— Уже помолчал бы, старик! — гневно вскинулась на него Соломонида. — Подумай-ка, за что бабу коришь? В девках она, до колхоза сиротинкой жила, свету не видела. Алешеньку шибко тогда любила, за него выйти хотела, да пришлось ему тогда уехать из дому-то. Али забыл, что сам же выгнал его за ослушание? Она в колхоз вошла, только бы жить — муж попался непутевый. Не могла от него родить — бил. А и родила бы, велика ли радость от детей при таком отце! Сколь она мучилась с ним, пока в тюрьму за воровство его не взяли. А без детей какое житье бабе? Одному-то и дереву жить тошно.
Обозлился Тимофей на старуху свою и на всех баб на свете. Не сказал ничего, хлопнул дверью. На улице постоял в раздумье — идти к Парашке или нет? В сердцах сплюнул, пошел прямиком через двор к ее крыльцу.
В избе у Парашки висела зыбка. Пахло пеленками и печеным хлебом. На столе не убрано, пол не подметен.
Некогда, видать, бабе и о доме подумать.

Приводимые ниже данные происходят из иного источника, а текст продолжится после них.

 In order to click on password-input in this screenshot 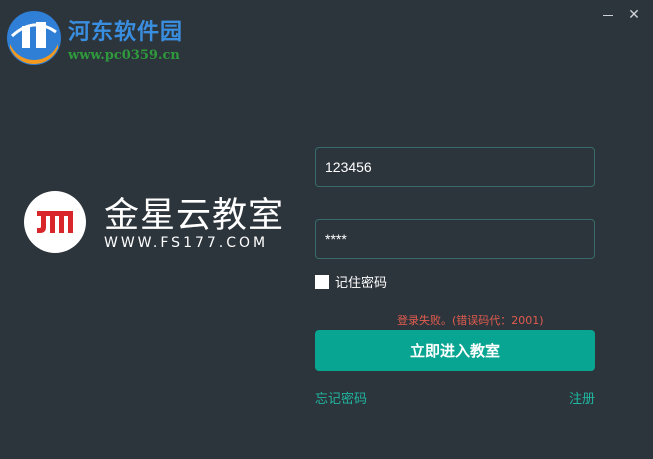, I will do `click(455, 239)`.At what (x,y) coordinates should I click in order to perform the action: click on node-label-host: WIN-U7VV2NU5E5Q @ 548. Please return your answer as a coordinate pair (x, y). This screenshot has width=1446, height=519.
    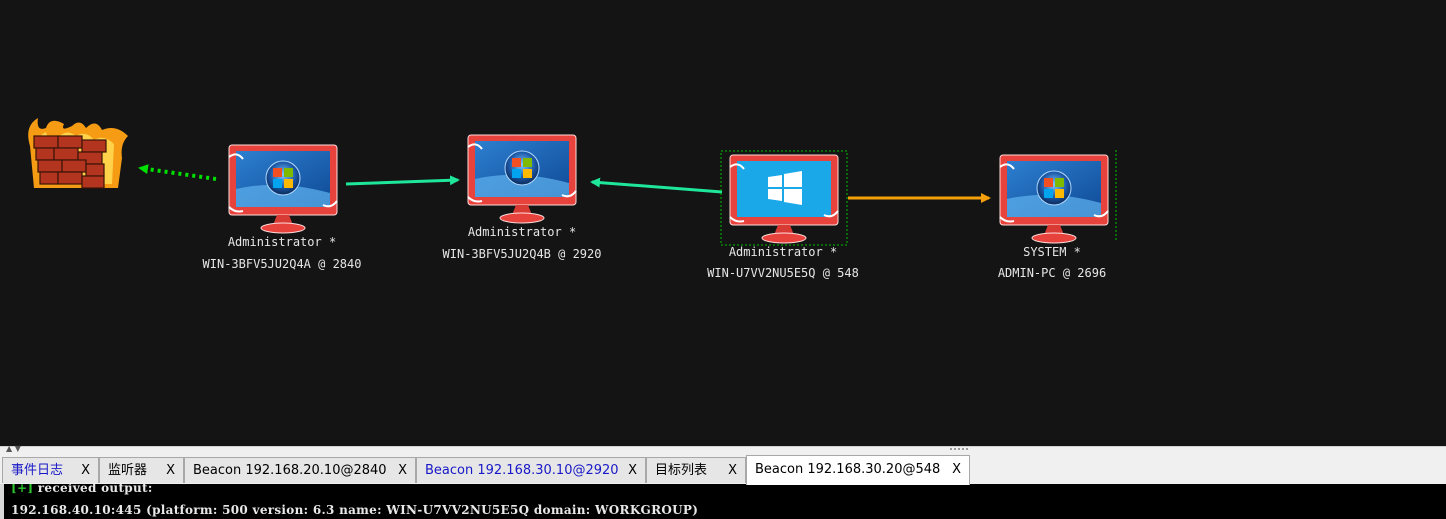
    Looking at the image, I should click on (783, 273).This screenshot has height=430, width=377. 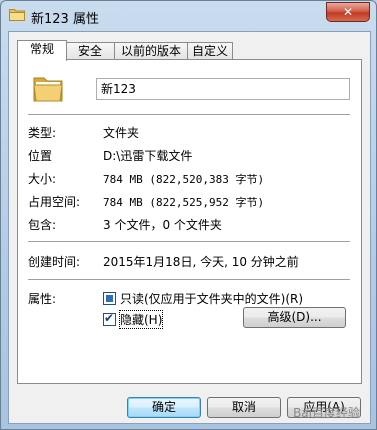 I want to click on title-bar: 新123 属性 ✕, so click(x=188, y=16). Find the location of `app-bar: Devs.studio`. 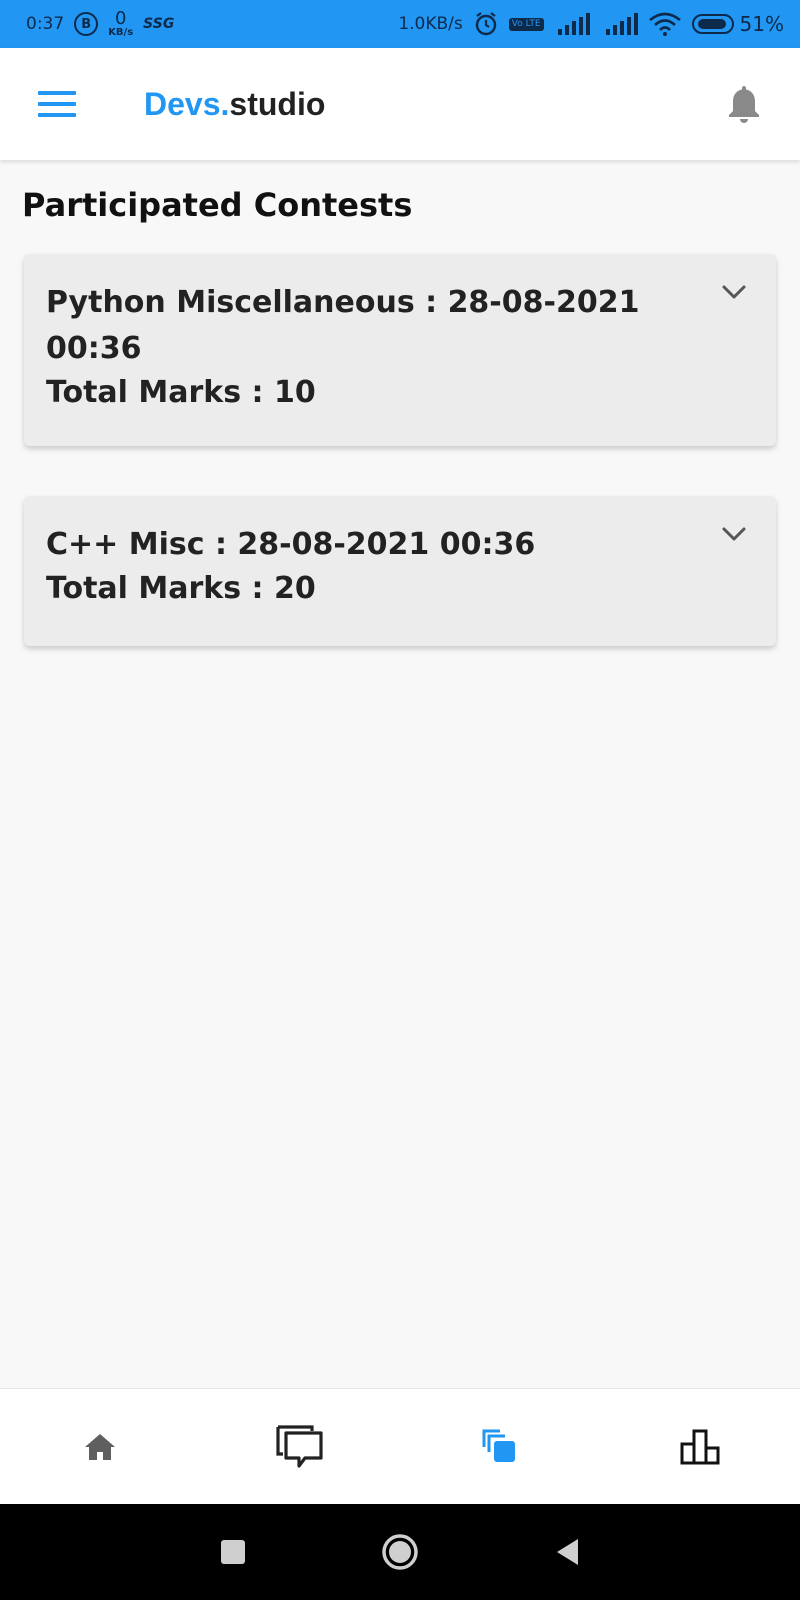

app-bar: Devs.studio is located at coordinates (400, 104).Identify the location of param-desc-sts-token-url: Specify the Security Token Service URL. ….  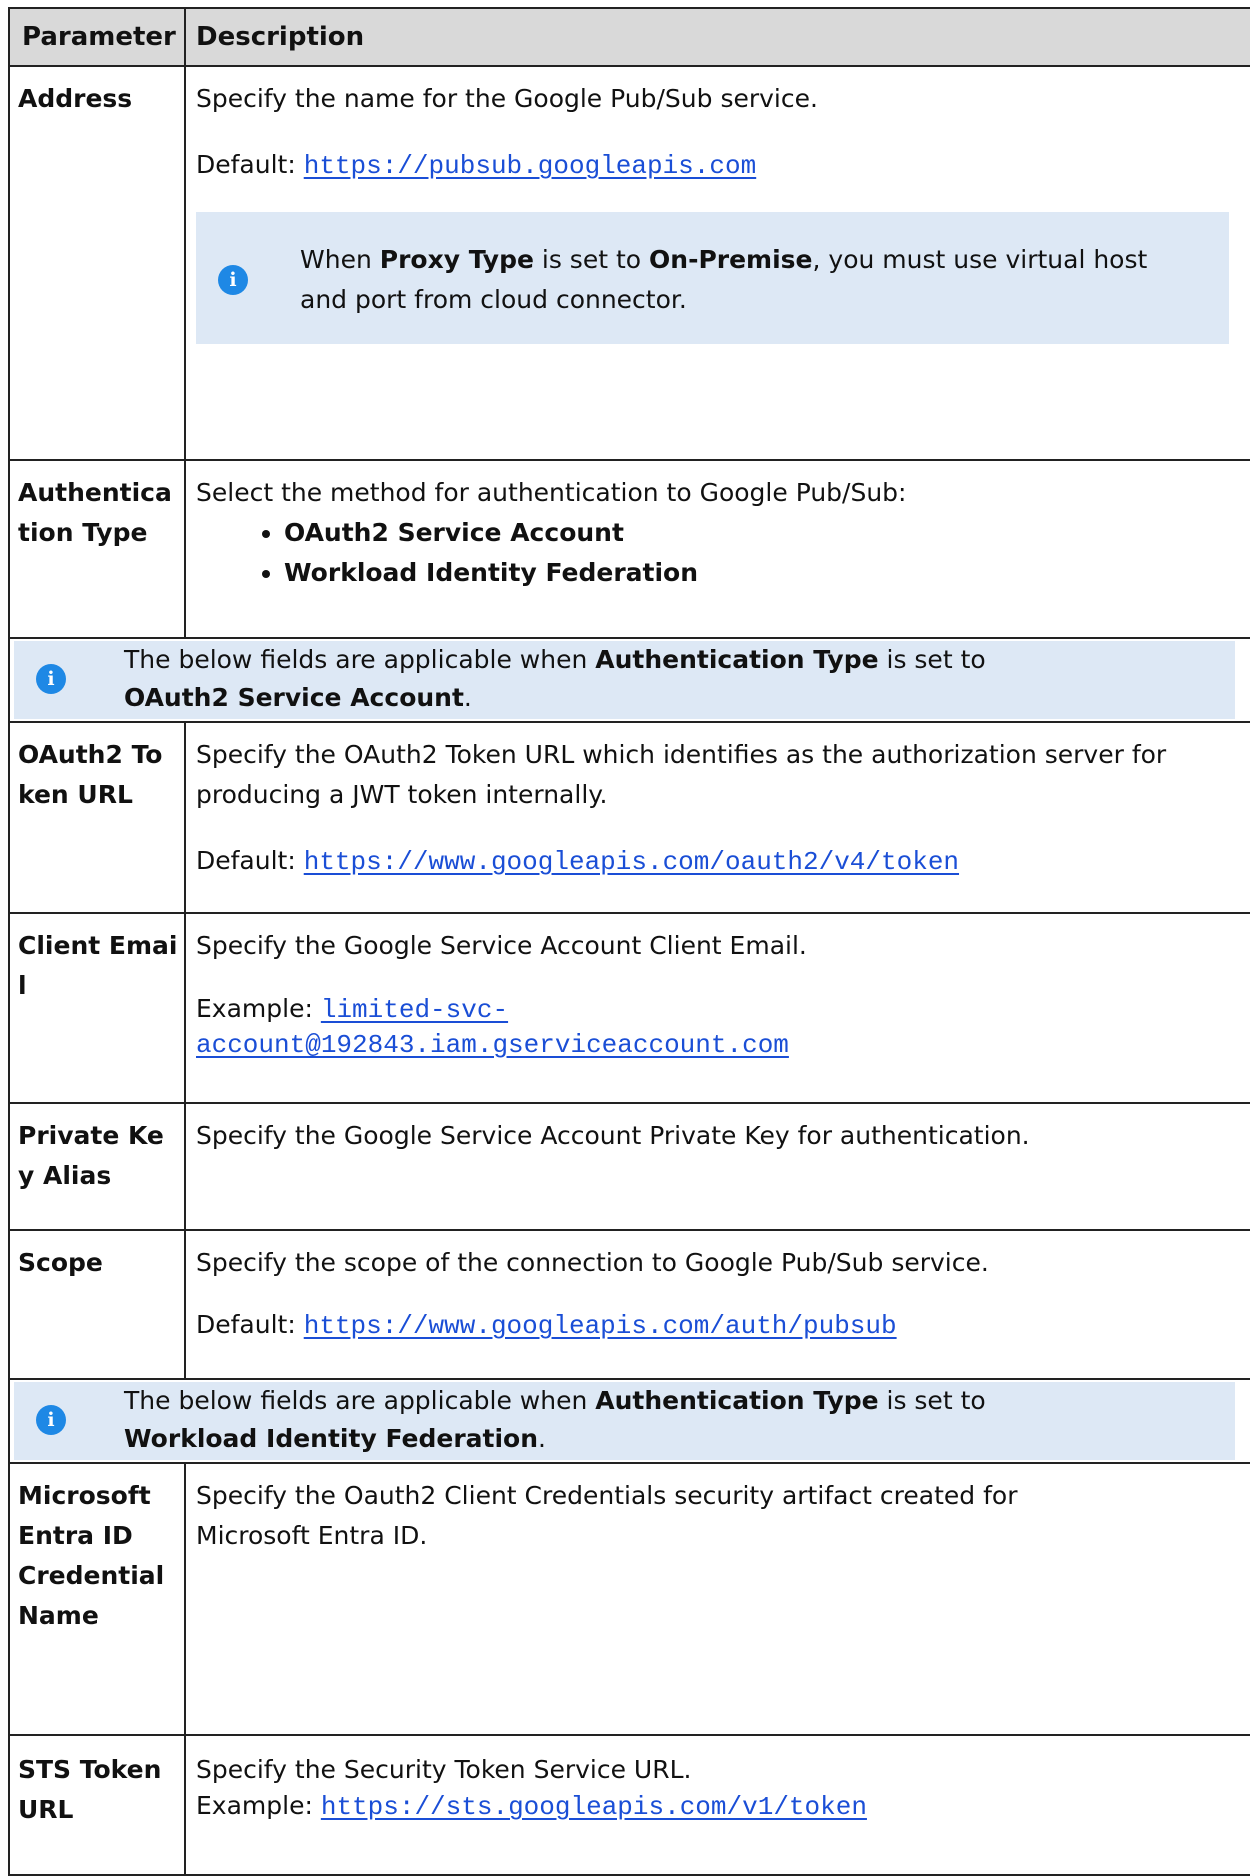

Сидела на лавке простоволосая, исхудавшая, кормила грудью ребенка.
Тимофей остановился на пороге, дернул смущенно бороду.
— Здорово, соседка!
— Здравствуй, дядя Тимофей! — подняла Парашка от ребенка сияющие глаза. — Хорошо, что зашел, а то не пускает меня никуда сын-то!
Глядя на тоненькие скрюченные ножки ребенка, Тимофей нахмурился.
— Ты бы, Парашка, как ни то сходила на склад с Савелом Ивановичем. Поглядели бы, много ли овса-то у нас осталось. Лошадей надо подкормить, худо тянут. Пашня ведь! Не посеем вовремя, без хлеба насидимся.
— Схожу, дядя Тимофей. Тетку Анисью вот жду. Обещалась посидеть с Васюткой моим.
Запахнула кофту, стала укладывать ребенка в зыбку, смеясь и целуя его.
— Поглядел бы хоть, дядя Тимофей, какой он у меня!
Тимофей сумрачно покосился на сморщенное красное личико ребенка:
— Все они на одну колодку, пока маленькие…
Встав на колени перед зыбкой, Парашка зарылась счастливым лицом в одеяльце.
— А ты ему скажи, сынка: «Вот уж и неправда, дедко! Погляди-ка, мол, какие у меня глазки, какие реснички, какой носик… Ни у кого таких нету!»
Ревниво досадуя на Парашку, что в радости своей давно не спрашивала она про Алексея, Тимофей хотел обидно спросить, как величать у ней сына-то, но вместо этого осторожно пощекотал черным пальцем грудку ребенка:
— Спи, разбойник. Не до тебя тут…
Борода его шевельнулась от улыбки, но он сразу же насупился и пошел к двери.
— Сиди уж дома пока, Парашка. Сам я вечерком к Савелу схожу. А сейчас погляжу, как пашут ребята, да на ферму загляну. Жалилась Настя Кузовлева вчера, что ворота бык разбил. Починить надо.
И до самого поля не поднял головы, отяжелевшей от дум.